CÂMARA DOS DEPUTADOS - DETAQ

Sessão: 148.3.55.O Hora: 16h58 Fase: OD
  Data: 06/06/2017

Sumário

Ineficiência da Secretaria de Estado de Saúde do Acre na aplicação de recursos federais.

PRONUNCIAMENTO ENCAMINHADO À MESA PARA PUBLICAÇÃO

O SR. FLAVIANO MELO (PMDB-AC. Pronunciamento encaminhado pelo orador.) - Sr. Presidente, Sras. e Srs. Deputados, de acordo com os números revelados pelo portal do Fundo Nacional de Saúde, o Governo Temer foi o que mais alocou verbas para a saúde no Acre.
Os dados são precisos. Em 2017 já foram repassados R$ 101,8 milhões. Durante todo o ano de 2016, o Estado foi beneficiado com um total de R$ 362 milhões - R$ 29 milhões a mais que em 2015, quando a então Presidente Dilma estava no Poder.
Em evento recente em Rio Branco que contou com a maioria dos Prefeitos da Associação dos Municípios do Acre (AMAC), o Secretário de Gestão do Trabalho e da Educação na Saúde
, Rogério Abdalla, foi categórico ao afirmar: "Tem dinheiro; falta gestão". E disso isto diante do Secretário Estadual de Saúde, Gemil Júnior, que alegou que o Estado enfrenta questões burocráticas para aplicação dos recursos.
Sr. Presidente, Sras. e Srs. Deputados, a Capital Rio Branco, onde mora a maior parte da população, também foi beneficiada com mais recursos para atenção básica, onde foram investidos R$ 28 milhões.
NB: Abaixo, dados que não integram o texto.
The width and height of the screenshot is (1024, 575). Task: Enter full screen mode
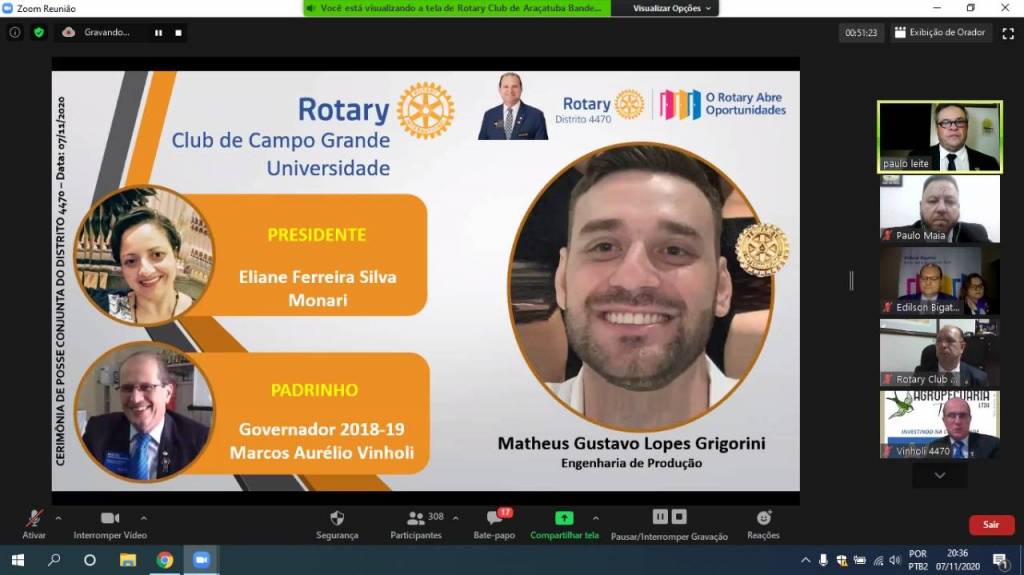point(1008,33)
Em 2016, a Prefeitura de Rio Branco recebeu, com a soma de todos os recursos e convênios repassados pelo Governo Federal, um total de R$ 40 milhões. A cifra é maior do que a que foi paga pelo Governo Dilma Rousseff em 2015, quando Rio Branco foi contemplada com R$ 35,7 milhões de repasses federais.
Cruzeiro do Sul, segunda maior cidade acreana, foi também favorecida com aumento generoso para a saúde entre 2015 e 2016. Houve um acréscimo de mais de R$ 7 milhões. No total, a administração Wagner Sales recebeu, em 2016, R$ 21,4 milhões. Apenas para a atenção básica, o Governo Federal alocou R$ 14,7 milhões.
Sr. Presidente, Sras. e Srs. Deputados, um estudo revela que a Secretaria de Estado de Saúde sofre com a questão da governabilidade
, o que inclui falta de qualificação adequada do gestor para exercer a função de dirigente do sistema. Um exame mais apurado apontou a centralização nas decisões relativas à saúde do Acre. Com isso, a execução do plano de saúde assume posição terciária, o que sobrecarrega a gestão, em função do acúmulo de problemas não enfrentados por décadas e que dificultam a implementação de uma estratégia mais eficiente.
A falta de gestão eficiente, aliás, é uma constante no atual Governo acreano. Basta lembrar que o portal de notícias G1 divulgou início do mês uma lista dos piores Governadores do Brasil
, baseada no desempenho dos chefes dos Executivos em relação aos anos de 2015 e 2016, e o Governador Tião Viana aparece em primeiro lugar entre os dez piores Governadores do País. Não surpreende, portanto, que a saúde sofra com tanta inoperância, que parece se espraiar por todas as áreas de Governo.
Sr. Presidente, Sras. e Srs. Deputados, infelizmente, a maior vítima de tudo isto é a população, que padece com a falta de gestão
, já devidamente confirmada na saúde. O Governo Federal cumpre seu papel, enviando quantias bem superiores às que o Governo anterior enviava. Contudo, a Secretaria Estadual de Saúde não consegue aplicar os recursos de forma competente. São esses gargalos de gestão que paralisam a saúde pública e penalizam, de forma dolorosa, quem mais precisa da ação do Estado: a comunidade mais carente.
Muito obrigado
.

ACRE. GOVERNO ESTADUAL, MALVERSAÇÃO, RECURSOS, GOVERNO FEDERAL, SAUDE PUBLICA, PROTESTO.